Electrification changing structure of Japan’s auto parts industry
15:41 JST, September 1, 2021
The global rush to decarbonize means many nations are mandating a switch from vehicles that run on gasoline to electric automobiles. The structure of Japan’s automobile industry faces change amid this wave of electrification, with some gasoline engine-related subcontractors forced to go out of business.
Back in April, Honda Motor Co. announced that by 2040 all its new automobiles sold worldwide will be electric vehicles and hydrogen fuel cell electric vehicles. Honda was the first major Japanese automaker to announce this goal to completely eliminate vehicles requiring gasoline.
That same month, Osaka Giken Co., a manufacturer of casting equipment for gasoline engine parts in Matsubara, Osaka Prefecture, was ordered by the Sakai Branch of the Osaka District Court to begin bankruptcy proceedings with debts of about ¥300 million.

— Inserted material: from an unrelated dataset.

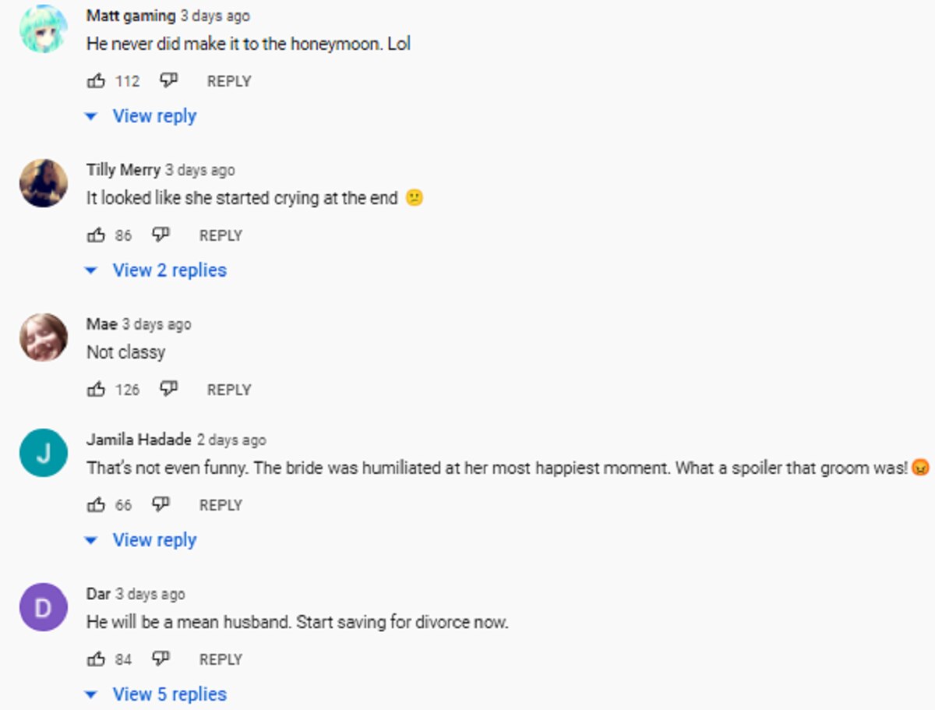935x710 pixels.
Task: Show the reply to Jamila Hadade's comment
Action: [153, 540]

Osaka Giken’s largest customer was Honda, but after the automaker’s announcement, Osaka Giken stopped receiving the orders it had expected.

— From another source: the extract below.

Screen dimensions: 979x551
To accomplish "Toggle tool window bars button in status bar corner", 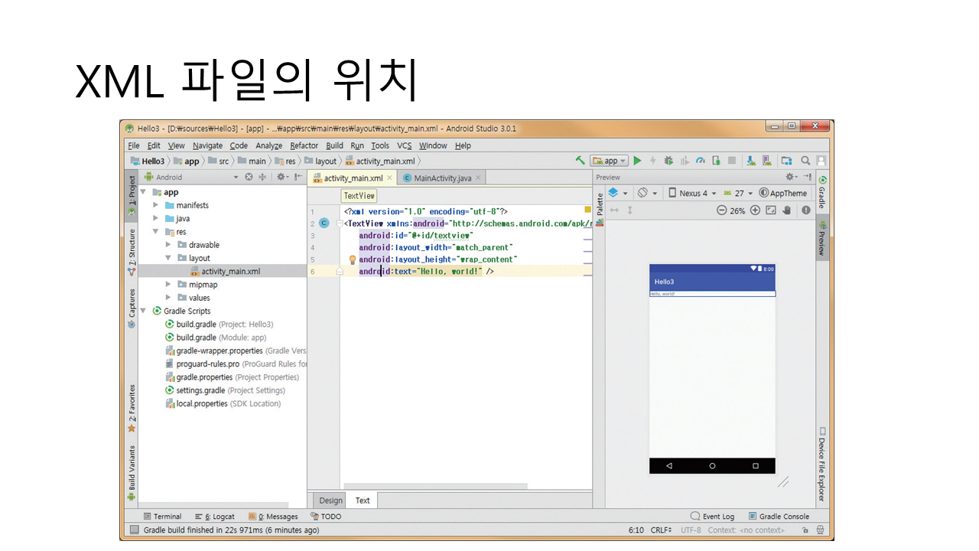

The parts maker had only about 10 employees and had been supplying major automakers around the world for about 60 years.
“Electrification is going at an unimaginable pace, so subcontractors focusing only on engines cannot find a way to survive,” said Osaka Giken President Ryuzo Ohde. “Business operators and engineers should change their mindsets and hurry to develop the technology and products needed for electric vehicles. Otherwise, they will lose most of the world’s markets.”
New entrants motor in
The world’s major countries have all begun to tighten their environmental regulations.
In July, the European Union announced a policy to effectively ban the sale of gasoline-powered vehicles by 2035. Manufacturers will be able to sell electric and fuel cell vehicles, but not hybrids, which mainly use internal combustion engines with electric motors as auxiliaries.

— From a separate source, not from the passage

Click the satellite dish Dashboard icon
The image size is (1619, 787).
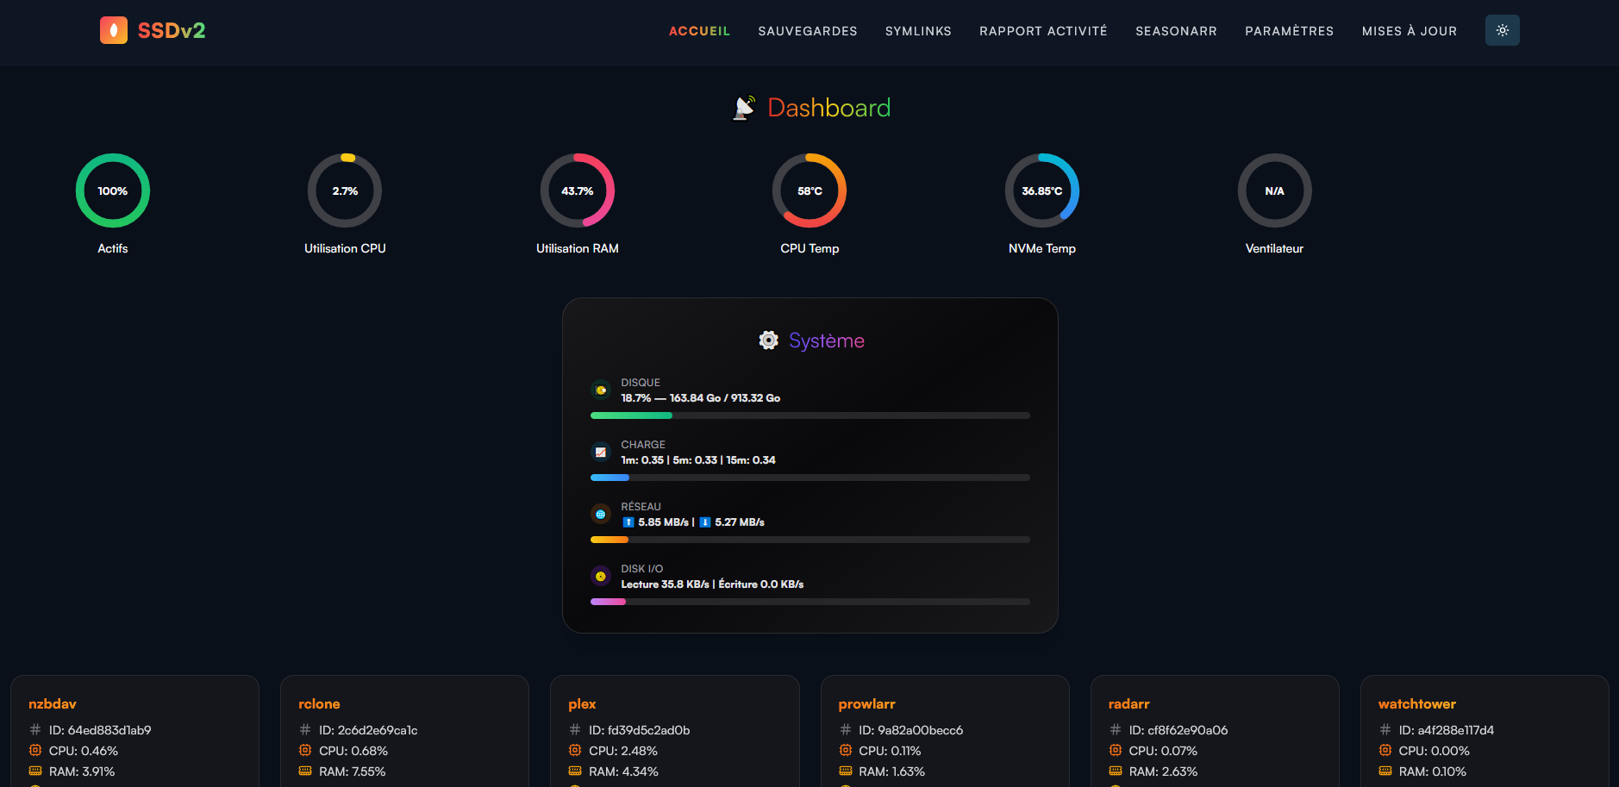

A month later, the administration of U.S. President Joe Biden set a goal to mandate that by 2030 50% of all new cars sold in the United States will have to be zero emission vehicles.
Also in China, the world’s biggest automobile market with annual sales of over 25 million vehicles, the government has announced a plan to make electric vehicles the main source of new car sales by 2035.
The Japanese government plans to require all new passenger cars be electrified vehicles, which includes hybrids, by 2035.
Electric vehicles are said to have 30-40% fewer parts than gasoline-powered automobiles. Without complicated mechanisms such as engines and transmissions, electric vehicles are also easy to standardize. For these reasons, a number of companies are entering the market as new electric vehicle parts manufacturers.
Nidec Corp. has positioned the motor-related business as a pillar of growth for the future and has hurriedly fostered relations with clients in China, where the market for electric vehicles is expanding. It has reached agreements with manufacturers such as Guangzhou Automobile Group and Geely Automobile Holdings Ltd. Nidec has set a goal of increasing global shipments of motors for electric vehicles to 10 million units by fiscal 2030.
As a step toward the realization of this project, the company has begun to consider the establishment of a joint venture with an affiliated company of Taiwan-based Hon Hai Precision Industry Co., which manufactures Apple iPhones on consignment and is considered to be a promising candidate for manufacturing an Apple car.
“In the future, the market will see more and more new entrants from different industries, such as tech companies and electronics appliance manufacturers,” said Jun Seki, president of Nidec. “Competition will become fiercer.”
In the eyes of Seki, who is a former vice chief operating officer of Nissan Motor Co., the world of electric vehicles is likely to see a trend toward horizontal specialization in which powerful parts companies will take the lead in supplying key components to major automakers.
What lies ahead is the rapid decline in production costs. In China, the SAIC-GM-Wuling Automobile Co. launched a low-cost electric vehicle in July 2020, listed at 28,800 yuan, or about ¥490,000. Tesla Inc., the world’s largest electric vehicle maker, drastically lowered the price of its mainstay Model 3 sedan in February this year. The starting price in Japan was reduced from ¥5.11 million to ¥4.29 million.
Concrete road map needed
Japan’s automotive industry has enhanced its competitiveness by forming a pyramid structure with major auto companies at the top and parts makers below. This industrial structure will possibly change.
“If we lag behind in our response, the Japan’s auto industry may decline like its electronics industry, which suffered from aggressive moves of Chinese and South Korean companies,” said Toru Amazutsumi, a technology consultant specializing in automobile electrification.
There are 5.42 million people working domestically for Japan’s auto industry, according to Japan Automobile Manufacturers Association, Inc. estimates.
“In order to protect the auto industry, the government needs to set out a concrete road map for decarbonization from a long-term perspective as soon as possible,” said Meijo University Prof. Takenori Tanaka, an expert on the industry. “We should nurture start-ups created in this electrification push and actively support the development of new materials for their endeavors.”